The following is a list of questions which should be considered in selecting the 'other' target groups:

· are there already high levels of wasting (assessed visually or using BMI or BMI proxy measures) amongst adolescents, adults and the elderly?

· are the emergency circumstances likely to lead to a marked deterioration in the nutritional status of adolescents, adults, and/or the elderly, e.g. high levels of looting of general rations, preferential targeting of children within families faced with severe food shortage?

· is the general ration lacking in certain micro-nutrients which is likely to predispose particular groups (not under-fives) to risk of deficiency, e.g. vitamin C and B3?

· are disease patterns affecting particular groups (not under-fives) and contributing to high levels of malnutrition amongst these groups, or are there types of disease that are significantly affecting particular groups (not under-fives) which are not being adequately dealt with by the existing health infrastructure and which could temporarily be addressed by providing medical inputs through feeding centres?

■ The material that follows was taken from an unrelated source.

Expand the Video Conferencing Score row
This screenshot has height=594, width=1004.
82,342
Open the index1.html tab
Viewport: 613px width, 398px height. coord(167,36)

· are existing infrastructure and agency resources adequate to identify 'needy' other target groups, e.g. can staff implement suitable selection criteria, and cover the requirements of the entire target population, e.g. if it is a large population group such as the elderly, is there enough food?

· in a situation where general rations are inadequate, have the work demands of other target groups increased substantially and are these vital to the survival of the household

If the answer to some of these questions is yes, then there may be strong arguments for including other target groups, e.g. not just under-fives, in the emergency SFP or for adopting a programme design which allows beneficiaries more freedom in intra-household targeting decisions with regard to the supplement.